On its historic final journey, the space shuttle "Endeavour" has taken a freckled little Bobtail Squid (Euprymna scolopes) where no squid has gone before. (Photo by Nick Hobgood from Wikipedia Commons)
The idea is to study the response to life in space by a bacteria that part of the squid's natural payload. Will it go all "Deep Blue Sea" on experimenters, like Salmonella did, or at least get altered, like E. coli did?
"New Scientist" explains:
...Jamie Foster of the University of Florida in Gainesville, who is running the experiment, puts it: "Do good bacteria go bad?"Foster has arranged to send up the bobtail squid Euprymna scolopes, a Pacific species that carries a cargo of bacteria called Vibrio fischeri in its body. The microbes colonise young squid soon after the squid hatch and set up home in their light organs. The squid use the bacteria to generate light, which they shine downwards to ensure they don't cast a visible shadow.
Unbeknownst to the cephalonaut, it's being asked to make the ultimate sacrifice for science:
Foster's experiment is simple.
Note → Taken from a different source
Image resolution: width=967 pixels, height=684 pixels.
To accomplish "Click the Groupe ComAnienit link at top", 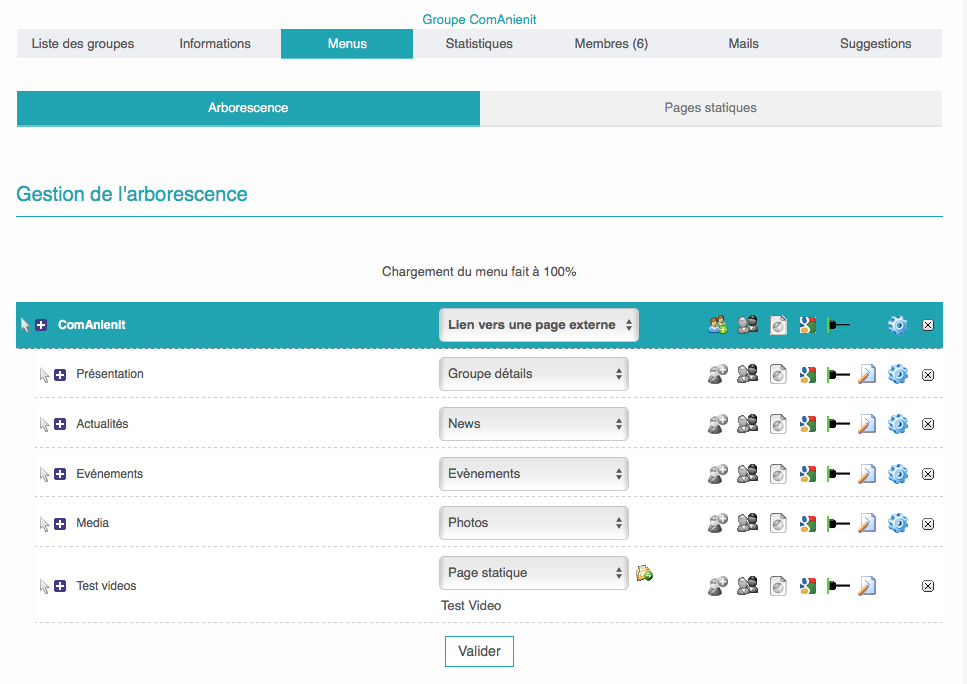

Newly hatched squid that have not yet encountered their bacterial partners will go up to orbit in tubes of seawater. 14 hours after launch, an astronaut will add the bacteria and give them 28 hours to colonise the squid. Then the squid will be killed and fixed solid, and brought back to Earth for examination.
It's just the latest way in which cephalopods are helping unravel the mysteries of life, a topic to which I'll surely return in a future post.